▶ _Your task_
The records below hold a stretch from the line with "Click the AMD logo home icon" through the line with "Given: Click the masked dots in the 旧密码 field"; return exactly those lines, ends included, and nothing more.

[Collected data entries]

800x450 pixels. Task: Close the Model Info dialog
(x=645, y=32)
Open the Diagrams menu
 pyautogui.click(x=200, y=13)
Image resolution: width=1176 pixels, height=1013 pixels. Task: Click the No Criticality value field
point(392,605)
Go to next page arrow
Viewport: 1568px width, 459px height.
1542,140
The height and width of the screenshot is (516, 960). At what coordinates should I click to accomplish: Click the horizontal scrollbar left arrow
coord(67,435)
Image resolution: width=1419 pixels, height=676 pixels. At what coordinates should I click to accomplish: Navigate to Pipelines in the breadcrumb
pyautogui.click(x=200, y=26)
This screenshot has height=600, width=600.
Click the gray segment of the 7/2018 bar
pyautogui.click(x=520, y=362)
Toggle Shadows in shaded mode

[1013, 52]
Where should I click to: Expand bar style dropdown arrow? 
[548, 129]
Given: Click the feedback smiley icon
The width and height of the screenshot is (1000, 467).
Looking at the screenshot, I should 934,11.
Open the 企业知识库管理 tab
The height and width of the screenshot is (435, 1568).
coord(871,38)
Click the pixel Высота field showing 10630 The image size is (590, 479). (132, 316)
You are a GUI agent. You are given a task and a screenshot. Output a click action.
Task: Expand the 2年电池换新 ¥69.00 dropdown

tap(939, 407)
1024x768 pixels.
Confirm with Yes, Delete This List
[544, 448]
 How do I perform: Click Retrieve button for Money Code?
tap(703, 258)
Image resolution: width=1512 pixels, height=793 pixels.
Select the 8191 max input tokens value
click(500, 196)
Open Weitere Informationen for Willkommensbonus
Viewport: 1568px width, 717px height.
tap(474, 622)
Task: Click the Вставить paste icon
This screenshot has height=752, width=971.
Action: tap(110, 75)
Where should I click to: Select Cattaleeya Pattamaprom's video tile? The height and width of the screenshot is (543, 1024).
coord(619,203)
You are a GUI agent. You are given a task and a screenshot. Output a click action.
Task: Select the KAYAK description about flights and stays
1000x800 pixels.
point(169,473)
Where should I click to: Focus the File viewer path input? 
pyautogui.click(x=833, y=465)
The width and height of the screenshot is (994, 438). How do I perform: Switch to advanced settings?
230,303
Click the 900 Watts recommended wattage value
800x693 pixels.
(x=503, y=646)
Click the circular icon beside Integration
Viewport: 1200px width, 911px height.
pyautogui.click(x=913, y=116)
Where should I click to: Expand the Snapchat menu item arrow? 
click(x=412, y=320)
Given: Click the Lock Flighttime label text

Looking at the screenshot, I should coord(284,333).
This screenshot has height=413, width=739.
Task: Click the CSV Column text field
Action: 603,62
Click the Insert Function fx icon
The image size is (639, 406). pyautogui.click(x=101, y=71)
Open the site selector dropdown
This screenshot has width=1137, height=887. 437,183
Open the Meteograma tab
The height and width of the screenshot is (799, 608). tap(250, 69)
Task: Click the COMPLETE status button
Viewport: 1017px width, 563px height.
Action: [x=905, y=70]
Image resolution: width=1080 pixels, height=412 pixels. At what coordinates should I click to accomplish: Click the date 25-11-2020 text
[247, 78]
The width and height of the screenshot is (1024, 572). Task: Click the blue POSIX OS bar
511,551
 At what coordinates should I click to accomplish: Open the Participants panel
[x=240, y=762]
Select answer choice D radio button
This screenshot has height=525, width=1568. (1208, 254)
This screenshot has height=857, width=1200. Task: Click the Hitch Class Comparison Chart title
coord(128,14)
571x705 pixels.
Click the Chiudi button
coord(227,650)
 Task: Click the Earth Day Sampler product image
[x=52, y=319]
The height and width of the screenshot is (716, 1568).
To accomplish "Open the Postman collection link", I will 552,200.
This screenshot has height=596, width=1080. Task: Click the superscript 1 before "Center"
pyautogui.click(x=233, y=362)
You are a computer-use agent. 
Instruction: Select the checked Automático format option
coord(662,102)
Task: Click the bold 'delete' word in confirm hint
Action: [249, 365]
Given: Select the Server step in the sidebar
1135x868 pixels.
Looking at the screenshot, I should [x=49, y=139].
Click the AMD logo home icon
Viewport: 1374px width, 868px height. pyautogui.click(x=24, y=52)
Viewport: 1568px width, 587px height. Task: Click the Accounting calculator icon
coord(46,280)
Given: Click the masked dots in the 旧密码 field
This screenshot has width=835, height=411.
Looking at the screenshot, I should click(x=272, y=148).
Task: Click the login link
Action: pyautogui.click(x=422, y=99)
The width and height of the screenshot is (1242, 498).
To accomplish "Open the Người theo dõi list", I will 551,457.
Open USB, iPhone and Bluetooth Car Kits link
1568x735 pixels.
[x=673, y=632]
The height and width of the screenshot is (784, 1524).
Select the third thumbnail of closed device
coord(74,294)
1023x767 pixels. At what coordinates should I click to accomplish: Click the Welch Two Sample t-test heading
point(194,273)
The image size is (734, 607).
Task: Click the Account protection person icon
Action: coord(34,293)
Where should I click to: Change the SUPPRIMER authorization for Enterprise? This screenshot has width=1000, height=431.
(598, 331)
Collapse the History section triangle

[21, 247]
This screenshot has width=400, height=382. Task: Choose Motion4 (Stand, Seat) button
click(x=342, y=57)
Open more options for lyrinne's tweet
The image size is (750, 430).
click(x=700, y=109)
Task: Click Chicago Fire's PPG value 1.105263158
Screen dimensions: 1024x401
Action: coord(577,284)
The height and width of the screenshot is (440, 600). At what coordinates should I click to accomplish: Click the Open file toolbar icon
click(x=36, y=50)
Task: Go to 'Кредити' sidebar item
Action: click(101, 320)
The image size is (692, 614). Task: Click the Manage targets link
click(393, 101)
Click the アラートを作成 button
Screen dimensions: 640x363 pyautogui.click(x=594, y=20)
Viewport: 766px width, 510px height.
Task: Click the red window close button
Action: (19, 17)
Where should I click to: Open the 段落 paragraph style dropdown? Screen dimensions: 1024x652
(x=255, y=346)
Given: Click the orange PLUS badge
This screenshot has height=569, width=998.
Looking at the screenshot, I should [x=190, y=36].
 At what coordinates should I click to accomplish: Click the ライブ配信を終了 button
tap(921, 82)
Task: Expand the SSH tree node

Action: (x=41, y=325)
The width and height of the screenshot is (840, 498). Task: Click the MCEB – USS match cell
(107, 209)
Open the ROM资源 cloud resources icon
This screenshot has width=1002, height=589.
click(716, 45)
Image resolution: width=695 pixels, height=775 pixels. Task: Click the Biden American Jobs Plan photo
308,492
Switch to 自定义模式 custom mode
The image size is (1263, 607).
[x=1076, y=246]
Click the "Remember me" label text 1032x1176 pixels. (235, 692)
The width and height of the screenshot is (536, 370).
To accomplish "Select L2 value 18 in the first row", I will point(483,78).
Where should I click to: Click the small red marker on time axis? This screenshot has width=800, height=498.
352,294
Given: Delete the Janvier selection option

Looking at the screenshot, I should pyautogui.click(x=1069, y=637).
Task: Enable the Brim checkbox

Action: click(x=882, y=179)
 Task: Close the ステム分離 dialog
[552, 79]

▶ _Exercise response_
Click the AMD logo home icon
Viewport: 1374px width, 868px height. pyautogui.click(x=24, y=52)
Viewport: 1568px width, 587px height. Task: Click the Accounting calculator icon
coord(46,280)
Given: Click the masked dots in the 旧密码 field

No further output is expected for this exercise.